Kansuke Yamamoto

Images

Work, 1958

Overview
Kansuke Yamamoto, a Surrealist poet and photographer, was born in Nagoya in 1914 and died there in 1987. Yamamoto’s father, Goro Yamamoto, was a photographer working in the Pictorialist style and owner of Nagoya’s first photography supply store. In this environment, Yamamoto naturally absorbed the mechanics of photography, but was initially ambivalent about the medium. He began to write poetry in 1930, and entered Tokyo’s Meiji University in the French Literature Department where he was exposed to the latest Western art movements and theories, such as Surrealism, Dadaism, Bauhaus, Neue Sachlichkeit.

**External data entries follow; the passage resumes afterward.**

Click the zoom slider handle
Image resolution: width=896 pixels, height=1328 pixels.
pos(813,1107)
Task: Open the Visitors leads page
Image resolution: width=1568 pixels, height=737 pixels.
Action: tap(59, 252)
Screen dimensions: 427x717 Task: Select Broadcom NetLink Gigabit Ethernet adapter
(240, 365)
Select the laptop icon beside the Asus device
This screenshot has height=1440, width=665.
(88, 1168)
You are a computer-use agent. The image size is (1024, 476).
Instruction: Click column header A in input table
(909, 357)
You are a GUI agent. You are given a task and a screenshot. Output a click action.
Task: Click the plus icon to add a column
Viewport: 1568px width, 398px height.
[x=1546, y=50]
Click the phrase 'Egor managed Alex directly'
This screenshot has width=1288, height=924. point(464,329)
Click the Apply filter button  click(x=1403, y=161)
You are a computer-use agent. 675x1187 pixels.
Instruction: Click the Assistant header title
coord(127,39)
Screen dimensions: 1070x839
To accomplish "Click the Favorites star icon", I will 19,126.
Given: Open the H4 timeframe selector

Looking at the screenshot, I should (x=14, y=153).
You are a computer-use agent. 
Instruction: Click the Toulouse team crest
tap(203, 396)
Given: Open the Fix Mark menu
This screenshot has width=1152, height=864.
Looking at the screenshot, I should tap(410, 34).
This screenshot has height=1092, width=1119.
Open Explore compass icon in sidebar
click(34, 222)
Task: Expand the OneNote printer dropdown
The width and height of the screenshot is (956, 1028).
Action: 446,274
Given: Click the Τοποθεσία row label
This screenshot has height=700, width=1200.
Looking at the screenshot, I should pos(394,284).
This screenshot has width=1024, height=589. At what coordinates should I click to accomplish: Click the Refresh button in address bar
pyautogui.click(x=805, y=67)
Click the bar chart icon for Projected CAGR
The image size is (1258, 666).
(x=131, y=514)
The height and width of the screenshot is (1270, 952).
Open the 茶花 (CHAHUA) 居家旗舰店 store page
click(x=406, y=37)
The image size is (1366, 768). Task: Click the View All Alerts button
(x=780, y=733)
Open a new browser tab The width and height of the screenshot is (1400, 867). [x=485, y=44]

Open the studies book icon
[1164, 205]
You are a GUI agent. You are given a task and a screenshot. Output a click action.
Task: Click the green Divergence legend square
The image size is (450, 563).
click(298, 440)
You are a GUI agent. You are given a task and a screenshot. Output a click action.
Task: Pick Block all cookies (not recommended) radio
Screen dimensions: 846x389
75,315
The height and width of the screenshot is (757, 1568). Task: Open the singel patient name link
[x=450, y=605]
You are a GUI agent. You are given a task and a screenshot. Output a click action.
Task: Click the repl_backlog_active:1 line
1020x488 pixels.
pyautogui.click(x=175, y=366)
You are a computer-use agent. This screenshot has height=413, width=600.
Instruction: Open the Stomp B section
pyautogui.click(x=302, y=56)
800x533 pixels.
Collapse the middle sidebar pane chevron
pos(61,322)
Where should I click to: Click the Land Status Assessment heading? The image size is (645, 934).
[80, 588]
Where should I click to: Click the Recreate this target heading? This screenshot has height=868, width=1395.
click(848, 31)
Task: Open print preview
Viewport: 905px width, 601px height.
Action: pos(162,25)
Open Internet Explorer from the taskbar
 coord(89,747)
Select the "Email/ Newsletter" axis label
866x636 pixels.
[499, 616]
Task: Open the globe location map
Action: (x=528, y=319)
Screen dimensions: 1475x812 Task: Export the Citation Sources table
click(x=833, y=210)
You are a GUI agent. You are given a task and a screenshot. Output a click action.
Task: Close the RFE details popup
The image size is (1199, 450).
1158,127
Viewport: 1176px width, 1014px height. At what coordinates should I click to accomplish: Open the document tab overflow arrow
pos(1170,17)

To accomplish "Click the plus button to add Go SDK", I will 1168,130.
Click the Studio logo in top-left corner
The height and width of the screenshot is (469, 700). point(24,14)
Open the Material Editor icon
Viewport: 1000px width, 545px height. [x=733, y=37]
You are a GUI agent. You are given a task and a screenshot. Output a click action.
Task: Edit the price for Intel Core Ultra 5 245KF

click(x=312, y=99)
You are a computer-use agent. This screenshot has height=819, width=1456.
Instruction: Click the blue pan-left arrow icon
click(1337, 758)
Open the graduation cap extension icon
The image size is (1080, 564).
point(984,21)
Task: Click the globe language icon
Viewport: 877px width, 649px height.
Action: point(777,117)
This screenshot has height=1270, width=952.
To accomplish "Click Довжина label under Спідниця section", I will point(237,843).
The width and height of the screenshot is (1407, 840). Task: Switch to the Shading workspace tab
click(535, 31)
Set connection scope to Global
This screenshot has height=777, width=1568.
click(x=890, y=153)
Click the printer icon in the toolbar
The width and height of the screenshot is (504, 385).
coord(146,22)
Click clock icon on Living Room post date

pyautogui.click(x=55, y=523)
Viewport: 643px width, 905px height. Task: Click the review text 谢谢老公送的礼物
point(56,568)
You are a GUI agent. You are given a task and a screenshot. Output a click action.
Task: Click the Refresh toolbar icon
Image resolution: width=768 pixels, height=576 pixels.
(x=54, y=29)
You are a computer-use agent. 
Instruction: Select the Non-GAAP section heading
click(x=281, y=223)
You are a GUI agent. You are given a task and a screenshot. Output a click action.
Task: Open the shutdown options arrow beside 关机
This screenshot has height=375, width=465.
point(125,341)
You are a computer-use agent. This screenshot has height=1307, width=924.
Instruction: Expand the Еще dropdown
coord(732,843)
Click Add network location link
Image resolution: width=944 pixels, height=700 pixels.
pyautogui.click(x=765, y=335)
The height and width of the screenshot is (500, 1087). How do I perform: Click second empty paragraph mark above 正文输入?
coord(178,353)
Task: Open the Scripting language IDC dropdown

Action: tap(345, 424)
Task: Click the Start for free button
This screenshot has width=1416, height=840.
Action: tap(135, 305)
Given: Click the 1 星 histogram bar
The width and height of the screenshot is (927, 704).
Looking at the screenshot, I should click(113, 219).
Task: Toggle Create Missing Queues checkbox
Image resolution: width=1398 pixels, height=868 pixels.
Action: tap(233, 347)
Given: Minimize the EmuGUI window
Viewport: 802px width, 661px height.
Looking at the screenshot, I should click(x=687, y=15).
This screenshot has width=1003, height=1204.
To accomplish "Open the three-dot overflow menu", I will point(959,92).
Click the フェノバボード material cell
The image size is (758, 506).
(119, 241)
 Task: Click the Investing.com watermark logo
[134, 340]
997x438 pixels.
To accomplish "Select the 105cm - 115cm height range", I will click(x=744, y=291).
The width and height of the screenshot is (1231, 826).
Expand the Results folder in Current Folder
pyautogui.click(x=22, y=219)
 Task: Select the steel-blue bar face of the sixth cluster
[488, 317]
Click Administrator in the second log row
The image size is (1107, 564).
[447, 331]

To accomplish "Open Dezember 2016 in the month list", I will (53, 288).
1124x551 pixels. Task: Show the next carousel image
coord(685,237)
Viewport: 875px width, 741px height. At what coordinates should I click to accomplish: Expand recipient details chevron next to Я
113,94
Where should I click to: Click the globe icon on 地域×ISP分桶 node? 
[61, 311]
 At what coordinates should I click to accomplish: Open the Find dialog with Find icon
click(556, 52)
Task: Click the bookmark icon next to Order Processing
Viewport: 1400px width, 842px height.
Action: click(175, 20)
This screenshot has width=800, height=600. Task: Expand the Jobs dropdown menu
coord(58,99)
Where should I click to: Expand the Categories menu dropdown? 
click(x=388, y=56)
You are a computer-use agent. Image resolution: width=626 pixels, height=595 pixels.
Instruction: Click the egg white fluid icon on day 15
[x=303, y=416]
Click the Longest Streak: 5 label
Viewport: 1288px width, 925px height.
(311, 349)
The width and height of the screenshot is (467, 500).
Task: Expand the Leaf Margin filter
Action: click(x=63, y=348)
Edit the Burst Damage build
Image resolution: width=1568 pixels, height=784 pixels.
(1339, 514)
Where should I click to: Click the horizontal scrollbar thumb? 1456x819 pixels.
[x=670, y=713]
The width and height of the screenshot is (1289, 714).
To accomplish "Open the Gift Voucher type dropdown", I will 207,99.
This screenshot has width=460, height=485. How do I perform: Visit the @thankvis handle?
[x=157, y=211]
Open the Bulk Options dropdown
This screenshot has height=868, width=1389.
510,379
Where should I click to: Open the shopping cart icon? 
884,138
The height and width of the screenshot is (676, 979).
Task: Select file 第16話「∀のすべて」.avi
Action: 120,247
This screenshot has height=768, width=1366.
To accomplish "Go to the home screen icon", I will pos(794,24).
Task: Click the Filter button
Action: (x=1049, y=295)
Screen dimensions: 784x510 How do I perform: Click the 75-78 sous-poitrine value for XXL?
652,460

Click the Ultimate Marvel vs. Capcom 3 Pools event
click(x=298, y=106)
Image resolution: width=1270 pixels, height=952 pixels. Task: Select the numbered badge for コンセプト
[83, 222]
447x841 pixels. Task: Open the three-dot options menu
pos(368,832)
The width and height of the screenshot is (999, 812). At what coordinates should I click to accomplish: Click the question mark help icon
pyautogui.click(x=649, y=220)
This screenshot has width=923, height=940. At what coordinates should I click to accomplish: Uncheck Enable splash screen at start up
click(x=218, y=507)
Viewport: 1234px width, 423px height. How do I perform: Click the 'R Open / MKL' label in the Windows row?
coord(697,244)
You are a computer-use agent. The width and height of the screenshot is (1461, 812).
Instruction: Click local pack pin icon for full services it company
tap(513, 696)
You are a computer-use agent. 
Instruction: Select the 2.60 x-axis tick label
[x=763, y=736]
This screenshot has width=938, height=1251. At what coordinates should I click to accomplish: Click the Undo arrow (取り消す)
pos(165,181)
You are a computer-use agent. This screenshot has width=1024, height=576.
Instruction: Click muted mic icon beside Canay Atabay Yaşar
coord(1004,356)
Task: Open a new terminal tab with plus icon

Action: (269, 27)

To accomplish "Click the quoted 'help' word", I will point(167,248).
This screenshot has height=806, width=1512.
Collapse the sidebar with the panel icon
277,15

Attracted to Surrealism, a movement concerned with the unconscious, chance, and unexpected juxtapositions, Yamamoto returned return to Nagoya in 1931 and began, at age of 17, to “practice Surrealism in photography”.
 
In Yamamoto’s case, the 1937 exhibition “Kaigai Chogenjitsushugi Sakuhinten” (Exhibition of Overseas Surrealist Works) inspired him to publish the Surrealist poetry journal Yoru no Funsui (“The Night’s Fountain”), but Yamamoto was forced to cease publication after the fourth volume due to censorship from the “Thought Police” (formally: Special Higher Police / Tokubetsu Koto Keisatsu). Avant-garde thought was under-attack. Some artists were jailed, while others lived in fear. Yamamoto and his colleagues continued to operate carefully and quietly “under the radar” through the wartime years with a strong sense of community. Yamamoto was a key member of several artist and poet groups including VIVI (which he founded) and with the avant-garde poets’ group VOU, organized by Katsue Kitasono, where Yamamoto contributed poetry and visual works to the group’s journal and “Keisho” exhibitions until 1978, when VOU dissolved.
 
Yamamoto’s work is included in the collections of the Nagoya City Art Museum, Tokyo Photographic Art Museum, Santa Barbara Museum of Art, the J. Paul Getty Museum, The Art institute of Chicago, and others.